IT in India: Social Revolution or Approaching Implosion?
This article,
written by Kristina Gaerlan, is based on Kalyani Menon-Sen’s panel presentation
on Globlalised media and ICT systems and structures organised by Isis
International-Manila during the World Summit on the Information Society
held last 10 to 12 December 2003 in Geneva, Switzerland.
JAGORI (which means
“wake up, woman”) was started by a group of seven feminists (six women
and one man!) in 1984, and is a women’s resource, communication and
documentation centre. Our mandate is to meet the information needs of
Indian women’s movements, and help rural women and their organisations
to link up with larger debates and issues at the national level. In
the last twenty years of our work, we have been able to build a network
of feminist activists (or activist feminists), particularly in the rural
areas in the North Indian states where patriarchy operates in a strongly
feudal context and where gender oppression and women’s subjugation take
brutal and very material forms that are not very different from those
prevailing in colonial times.
Our primary constituency
is rural poor women. These are women surviving on the edge of India,
constantly falling off the edge of the ‘development’ map delineated
by policy-makers and politicians, struggling to retain a precarious
foothold on work and survival. In trying to become an information bridge
for grassroots women, our major challenge is the huge numbers we have
to reach, and our very limited resources. We have to work with forms
and technologies of communication that will be accessible to women for
whom even the basic technology of reading and writing is out of reach.
Over the last twenty
years, we have used a variety of media. We started with songs—a very
successful vehicle for mobilisation. We have produced several music
cassettes. We have also produced posters, pamphlets, newsletters, booklets,
TV spots, video documentaries, as well as community theatre. In the
process, we have also honed our skills in making documentation a political
activity.

Dataset excerpt:
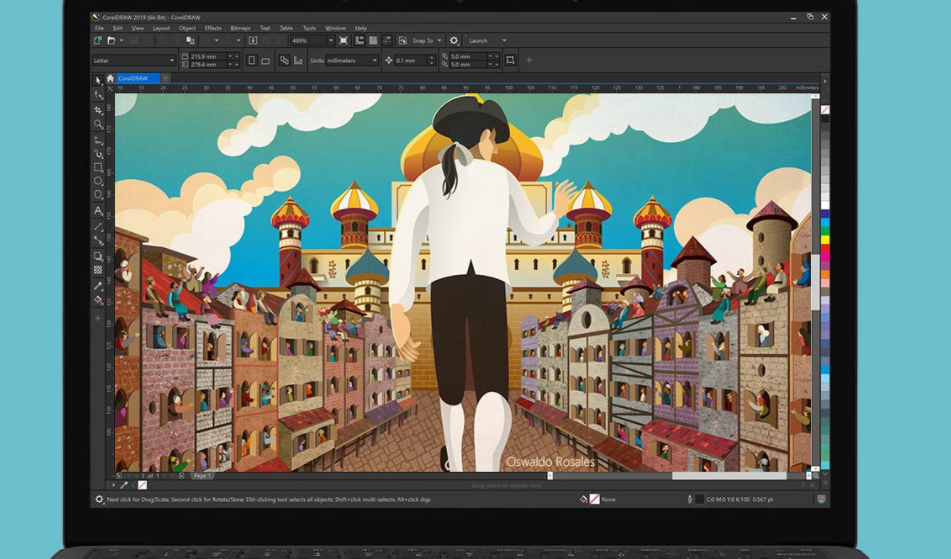Viewport: 951px width, 559px height.
Task: Click the Snap To button
Action: [421, 41]
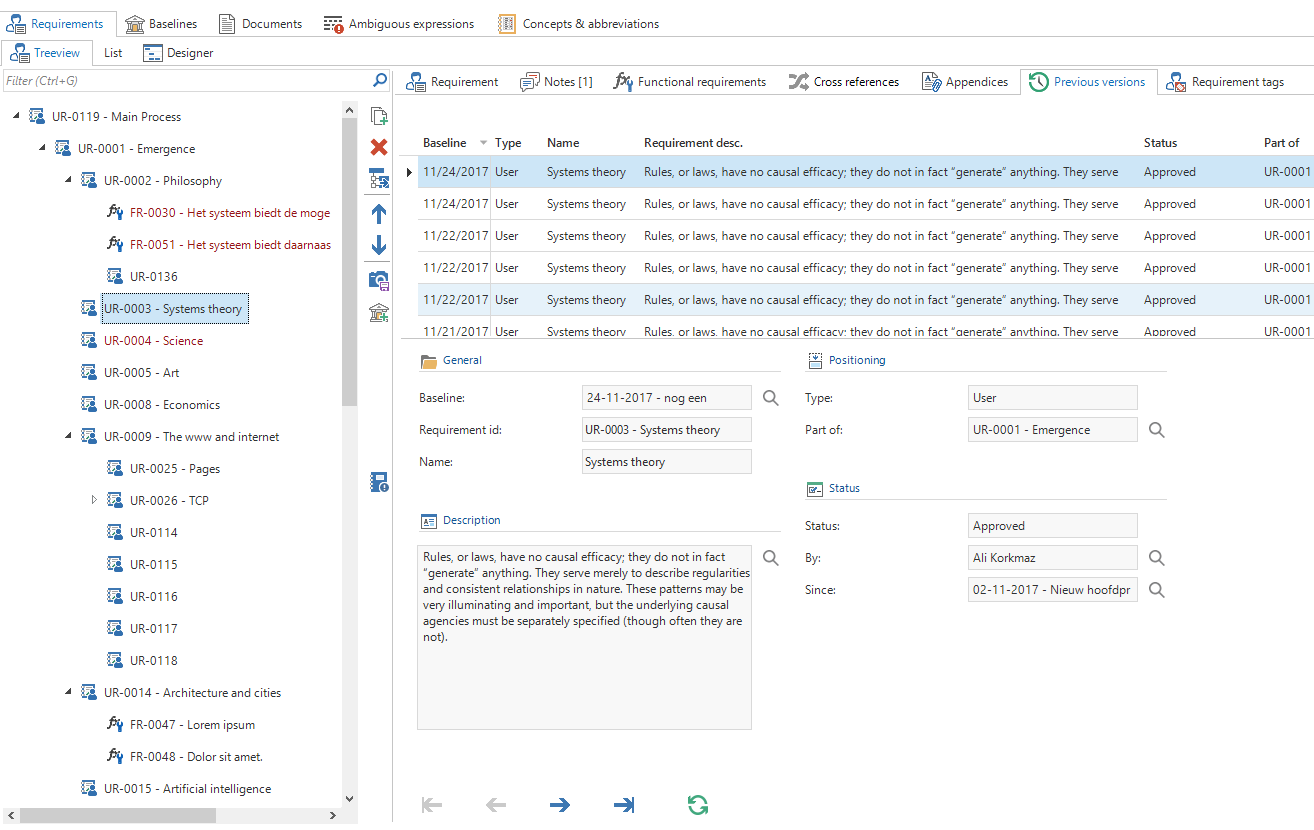Select UR-0004 - Science in the tree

Questions:
1: Answer these about the JAGORI article, each on its own line:
(a) In what year was JAGORI started?
(b) Who is JAGORI's primary constituency?
(c) What did JAGORI start with as a medium?
2: Repeat the JAGORI article from "Our primary constituency" up to and including "out of reach.".
3: Please go on with the JAGORI article from the point where it stops.

Per-task outputs:
1:
(a) 1984
(b) Rural poor women
(c) Songs

2:
Our primary constituency
is rural poor women. These are women surviving on the edge of India,
constantly falling off the edge of the ‘development’ map delineated
by policy-makers and politicians, struggling to retain a precarious
foothold on work and survival. In trying to become an information bridge
for grassroots women, our major challenge is the huge numbers we have
to reach, and our very limited resources. We have to work with forms
and technologies of communication that will be accessible to women for
whom even the basic technology of reading and writing is out of reach.

3:
The act of putting something down in writing is an intensely political
act—it can bring a woman’s life and mind out from her private silences,
into the public domain where it cannot be ignored by others. Our work
has helped to smash the silence around forbidden issues such as violence,
child sexual abuse, sexuality and mental illness. Most recently, we
have also had to confront the painful issue of sexual harassment and
exploitation within NGOs. Throughout, we have used documentation as
an act of giving women a voice, of recognising and affirming agency,
of enabling them to speak the violation and name the violator.
The Politics
of Information
Today, India is one of the global nodes of the ‘IT Revolution’ and a
large number of well-meaning agencies are frantically trying to bridge
the “Digital Divide”, or the gap that keeps women from accessing information
and information technologies. But for the women JAGORI works with, this
is not a new situation—the situation of drowning in information that
is of no use to them is a familiar element of their reality. In fact,
information is central to the maintenance of the ‘natural order’ in
patriarchal societies. Information and knowledge have always been used
as tools of domination and subjugation, as means of consolidating and
strengthening feudal oppression, caste discrimination and women’s subjugation.
Half the women in India do not have access to even the most basic of
information technologies—reading and writing. Thus, much of the information
that is vital to women’s lives is coded in ways that make it inaccessible
to them—that make it impossible for them to identify and challenge the
roots of their subordination. This is the “information gap” that women
have always had to contend with.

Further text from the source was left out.